Premio FIPRESCI (Festival de Cannes 1985)
Mejor Guion (Premios Globo de Oro 1985)
Mejor Película y Mejor Guion Original (Premios BAFTA 1985)
Mejor Guion (Asociación de Críticos de Boston 1985)
Mejor Película Extranjera (Premios César 1985)
Mejor Guion (Círculo de Críticos de Nueva York 1985)
- IMDb Rating: 7,7
- Rotten Tomatoes: 92%
Película / Subtítulos (Calidad 1080p)
Escapar. A veces –muchas veces- queremos escapar de lo que nos rodea. Y si la fuga no puede ser física, por lo menos aspiramos a que sea mental: una distracción que apague, borre, calme, apacigüe, refresque, sane o mitigue. Cualquier cosa que nos haga olvidar ese presente no siempre en paz y nos permita soñar. La ficción es una buena forma de escapar y el cine es un proveedor instantáneo y constante de ficciones en busca de un espectador que beba de ellas.

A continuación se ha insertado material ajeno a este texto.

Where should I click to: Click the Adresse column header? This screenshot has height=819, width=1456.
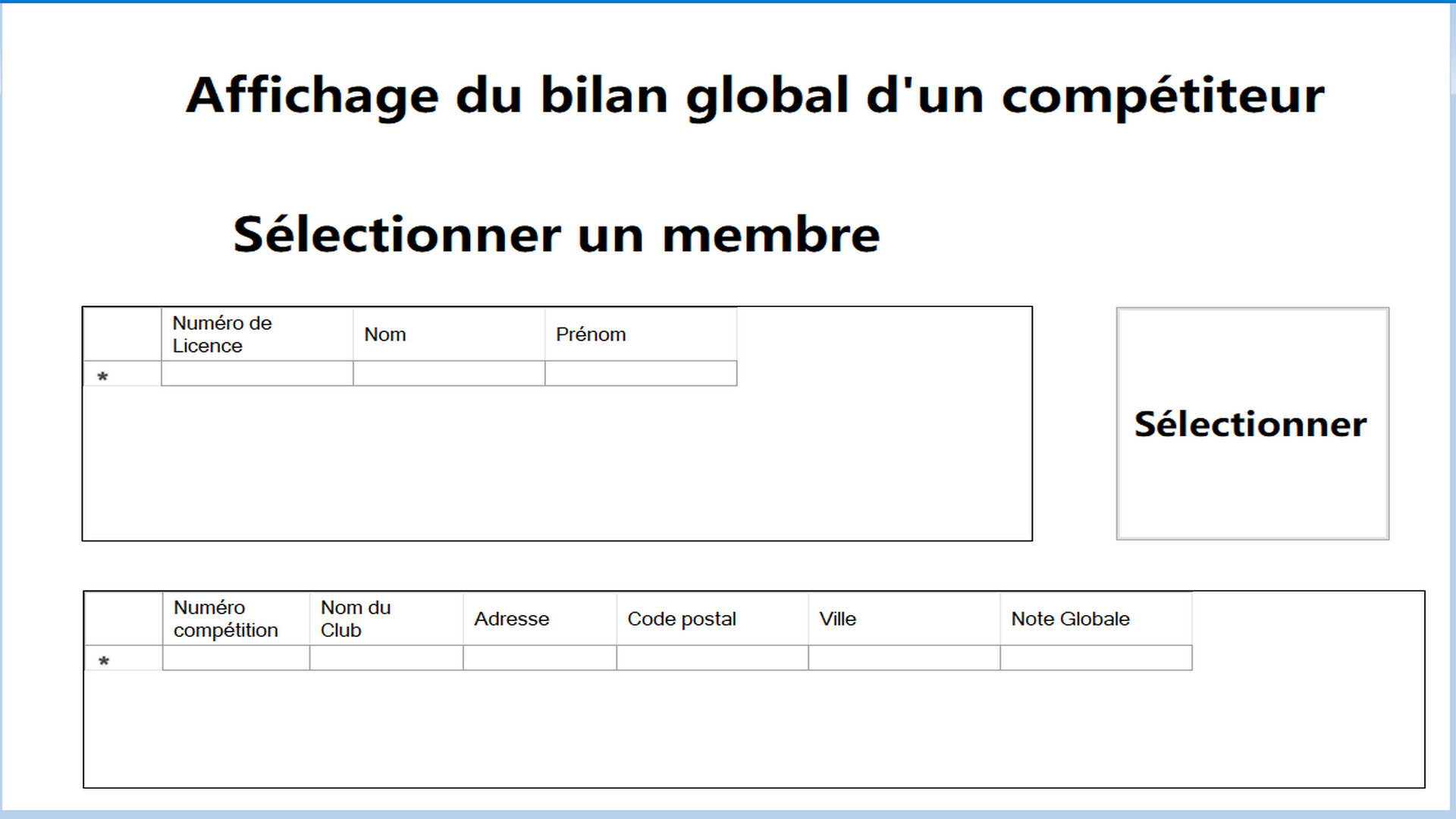(539, 619)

En los momentos de crisis el cine siempre ha ofrecido un alivio particular o colectivo, brindando un efecto catártico que está en la base de su función como entretenimiento. Géneros “escapistas” como el cine de aventuras, el cine de terror, el musical o la comedia brindaron esperanza en momentos clave de la historia del siglo XX y a nivel personal continúan y continuarán ayudando a los espectadores a encontrar un refugio.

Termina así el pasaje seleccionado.